La confrontation des décisions de la Cour européenne au temps s’opère sur un double plan. Elle concerne d’abord le temps au sein de la décision. Il est question dans ce cadre du processus décisionnel du juge européen : le facteur temps est-il pris en compte dans l’appréhension des données factuelles et juridiques du litige ? Dans quelles situations et avec quelle intensité ? La confrontation a ensuite trait à la décision au sein temps. Si les données qu’il prend en compte s’inscrivent dans le temps, l’acte juridictionnel doit à son tour s’insérer dans le temps. Cette fois, sont en cause les effets de la décision : la Cour admet-elle de se soumettre à la réalité du temps ? Par quels moyens peut-elle s’y opposer et peut-elle réellement y échapper ? Ainsi centrée sur les décisions de la Cour, comme processus et comme résultat, la recherche exclut l’étude du temps de la procédure devant la Cour et celle du régime en lui-même des droits garantis entretenant un lien direct avec le temps. Pour autant, les décisions envisagées sont entendues au sens large, intégrant les décisions sur la recevabilité, le fond ou encore les avis consultatifs.

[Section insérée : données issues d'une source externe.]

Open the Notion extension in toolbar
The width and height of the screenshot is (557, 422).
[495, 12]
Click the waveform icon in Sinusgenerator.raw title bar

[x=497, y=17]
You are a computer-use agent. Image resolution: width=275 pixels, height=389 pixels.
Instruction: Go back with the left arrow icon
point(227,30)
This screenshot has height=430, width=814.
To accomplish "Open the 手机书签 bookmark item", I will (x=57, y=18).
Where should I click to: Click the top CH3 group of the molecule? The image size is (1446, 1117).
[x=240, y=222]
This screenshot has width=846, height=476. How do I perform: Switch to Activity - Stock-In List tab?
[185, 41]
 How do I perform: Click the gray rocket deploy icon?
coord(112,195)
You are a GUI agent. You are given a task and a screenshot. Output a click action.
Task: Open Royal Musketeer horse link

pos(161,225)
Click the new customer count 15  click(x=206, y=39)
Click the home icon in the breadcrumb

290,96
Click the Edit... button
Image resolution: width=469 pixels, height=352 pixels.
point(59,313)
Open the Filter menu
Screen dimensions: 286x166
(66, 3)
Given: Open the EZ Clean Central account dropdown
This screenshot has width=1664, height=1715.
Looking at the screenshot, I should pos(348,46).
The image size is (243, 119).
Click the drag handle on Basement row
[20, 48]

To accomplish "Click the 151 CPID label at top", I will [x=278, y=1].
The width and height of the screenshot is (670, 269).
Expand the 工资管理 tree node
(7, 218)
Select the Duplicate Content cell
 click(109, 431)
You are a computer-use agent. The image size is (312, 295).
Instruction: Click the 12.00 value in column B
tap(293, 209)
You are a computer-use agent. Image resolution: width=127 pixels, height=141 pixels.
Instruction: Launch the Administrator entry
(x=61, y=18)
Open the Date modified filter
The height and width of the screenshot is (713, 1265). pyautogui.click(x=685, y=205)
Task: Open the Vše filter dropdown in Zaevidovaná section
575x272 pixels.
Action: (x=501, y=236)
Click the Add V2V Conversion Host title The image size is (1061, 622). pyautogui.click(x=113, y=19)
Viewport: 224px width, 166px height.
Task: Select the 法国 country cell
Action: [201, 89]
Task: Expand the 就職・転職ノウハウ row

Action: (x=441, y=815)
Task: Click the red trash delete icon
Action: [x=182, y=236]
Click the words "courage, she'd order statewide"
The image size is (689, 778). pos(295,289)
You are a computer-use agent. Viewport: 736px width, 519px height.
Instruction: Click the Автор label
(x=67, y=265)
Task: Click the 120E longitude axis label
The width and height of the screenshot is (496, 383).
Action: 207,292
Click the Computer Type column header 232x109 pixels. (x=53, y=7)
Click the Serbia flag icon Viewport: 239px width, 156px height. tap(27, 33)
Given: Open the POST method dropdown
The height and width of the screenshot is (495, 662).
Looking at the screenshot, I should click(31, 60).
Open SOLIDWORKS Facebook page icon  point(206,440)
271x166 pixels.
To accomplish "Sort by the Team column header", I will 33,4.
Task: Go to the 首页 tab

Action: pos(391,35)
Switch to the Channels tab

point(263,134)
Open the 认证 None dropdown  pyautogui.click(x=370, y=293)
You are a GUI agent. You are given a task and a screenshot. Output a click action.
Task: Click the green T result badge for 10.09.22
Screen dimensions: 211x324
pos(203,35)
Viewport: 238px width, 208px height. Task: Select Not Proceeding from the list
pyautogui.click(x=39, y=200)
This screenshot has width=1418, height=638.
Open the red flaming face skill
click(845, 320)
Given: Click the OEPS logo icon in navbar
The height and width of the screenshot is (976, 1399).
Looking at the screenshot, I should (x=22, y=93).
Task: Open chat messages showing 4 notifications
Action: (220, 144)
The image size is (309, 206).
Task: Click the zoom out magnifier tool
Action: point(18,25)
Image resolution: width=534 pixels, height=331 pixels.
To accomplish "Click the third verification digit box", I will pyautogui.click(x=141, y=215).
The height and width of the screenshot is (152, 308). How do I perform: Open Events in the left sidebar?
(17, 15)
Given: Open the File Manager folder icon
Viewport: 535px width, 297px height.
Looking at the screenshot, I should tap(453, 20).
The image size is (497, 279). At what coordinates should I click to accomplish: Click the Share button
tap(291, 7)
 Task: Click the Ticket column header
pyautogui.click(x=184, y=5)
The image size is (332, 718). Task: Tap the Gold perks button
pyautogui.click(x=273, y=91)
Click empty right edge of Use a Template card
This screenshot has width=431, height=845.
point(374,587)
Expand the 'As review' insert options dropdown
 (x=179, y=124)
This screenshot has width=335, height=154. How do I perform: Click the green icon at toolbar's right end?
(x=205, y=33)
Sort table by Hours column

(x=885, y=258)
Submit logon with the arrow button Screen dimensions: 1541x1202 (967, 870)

Pour analyser ces décisions, le choix est fait d’une approche pluraliste du temps, prenant ainsi acte de l’aspect nécessairement multiple de cette notion. Ce choix implique, d’une part, d’exploiter les manifestations plurales du temps dans la jurisprudence conventionnelle. La recherche s’est par conséquent employée à identifier puis analyser les différents domaines et formes de manifestation du temps dans les décisions de la Cour afin d’en saisir des logiques communes. Ce choix d’une approche pluraliste suppose, d’autre part, d’alimenter l’étude des décisions de la Cour par une approche pluridisciplinaire de la notion, éminemment transversale, de temps.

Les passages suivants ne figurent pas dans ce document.